For a detailed description of the dataset, the item construction and collection methods, and discussion of how to use a dataset on this scale to address questions in linguistic theory, please see the following papers:
White, A. S., R. Rudinger, K. Rawlins, & B. Van Durme. 2018. Lexicosyntactic Inference in Neural Models. In Proceedings of the 2018 Conference on Empirical Methods in Natural Language Processing, Brussels, Belgium, October 31-November 4, 2018.
White, A. S. & K. Rawlins. 2018. The role of veridicality and factivity in clause selection. In Proceedings of the 48th Meeting of the North East Linguistic Society.

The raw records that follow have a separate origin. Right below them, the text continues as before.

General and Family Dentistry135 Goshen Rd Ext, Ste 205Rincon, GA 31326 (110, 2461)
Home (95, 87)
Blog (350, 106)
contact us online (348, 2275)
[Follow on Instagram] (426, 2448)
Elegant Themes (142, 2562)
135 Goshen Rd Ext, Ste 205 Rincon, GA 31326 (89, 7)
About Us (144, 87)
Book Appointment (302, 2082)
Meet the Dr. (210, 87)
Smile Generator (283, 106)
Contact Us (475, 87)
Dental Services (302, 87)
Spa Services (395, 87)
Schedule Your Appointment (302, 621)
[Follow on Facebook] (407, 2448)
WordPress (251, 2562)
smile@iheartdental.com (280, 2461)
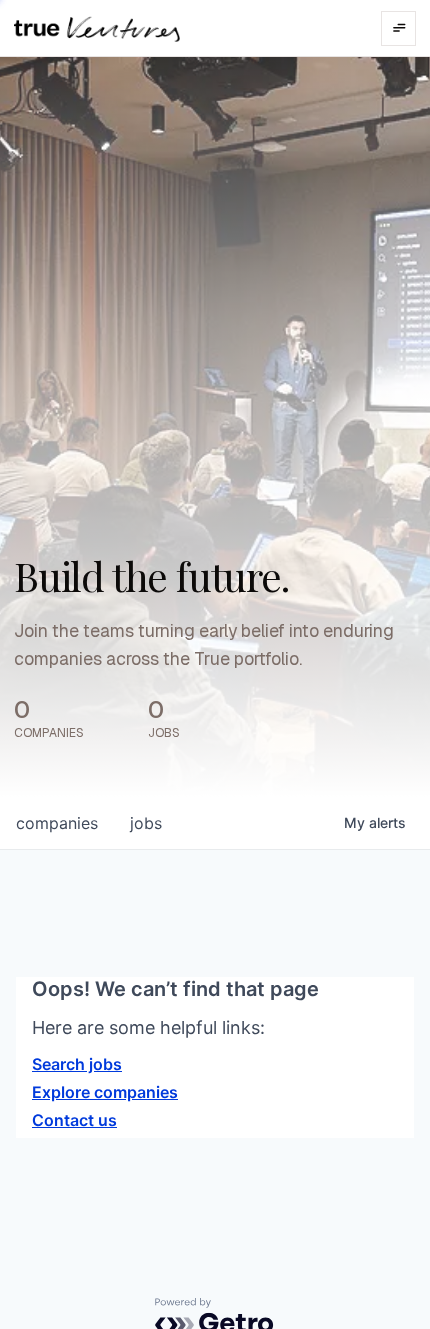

If you make use of this dataset in a presentation or publication, we ask that you please cite these papers.
Version history
1.0: first public release (May 11, 2018) 2.0: alpha release (May 23, 2018) 2.1: official release (July 29, 2020)
Manifest
mega-veridicality-v2.1.tsv
mega-veridicality-v2.1-normalized.tsv
README.md
LICENSE
Description
mega-veridicality-v2.1.tsv
contains the raw data collected on
Mechanical Turk.
Column | Description | Values |
---|---|---|
participant | anonymous integer identifier for participant that provided the response | 0…634 |
list | integer identifier for list participant was responding to | 0…81 |
presentationorder | relative position of item in list | 1…68 |
verb | clause-embedding verb found in the item | see paper |
frame | clausal complement found in the item | see paper |
polarity | polarity found in the item | positive , negative |
conditional | whether the item was embedded in the antecedent of a conditional (see paper) | True , False |
sentence | the sentence judged | see paper |
veridicality | ordinal scale veridicality response | no , maybe , yes |
acceptability | ordinal scale acceptability response | 1…7 |
nativeenglish | whether the participant reported speaking American English natively | True , False |
exclude | whether the participant should be excluded based on native language | True , False |
mega-veridicality-v2.1-normalized.csv
contains normalized veridicality
and acceptability ratings, one for each verb-frame-voice-polarity
tuple. These normalized ratings are constructed using an ordinal
model-based normalization procedure and can be thought of as mean
ratings that control for participants’ differing uses of the relevant
response scale. The mean log-likelihood for the 10 ratings given for
each verb-frame-voice-polarity tuple under the ordinal model used to
normalize the data is also given. This can be thought of as analogous
to an estimate of rating variance.
Column | Description | Values |
---|---|---|
verb | clause-embedding verb found in the item | see paper |
frame | clausal complement found in the item | see paper |
voice | voice found in the item | active , passive |
polarity | polarity found in the item | positive , negative |
conditional | whether the item was embedded in the antecedent of a conditional (see paper) | True , False |
sentence | the sentence judged | see paper |
veridicalitylike | the likelihood of the ordinal response under the normalization model | [-1.60, -0.02] |
veridicalitynorm | the normalized veridicality rating | [-3.98, 4.00] |
Notes
- A javascript error produced 3 NA values for
veridicality
, none of which affect the same verb-frame pair.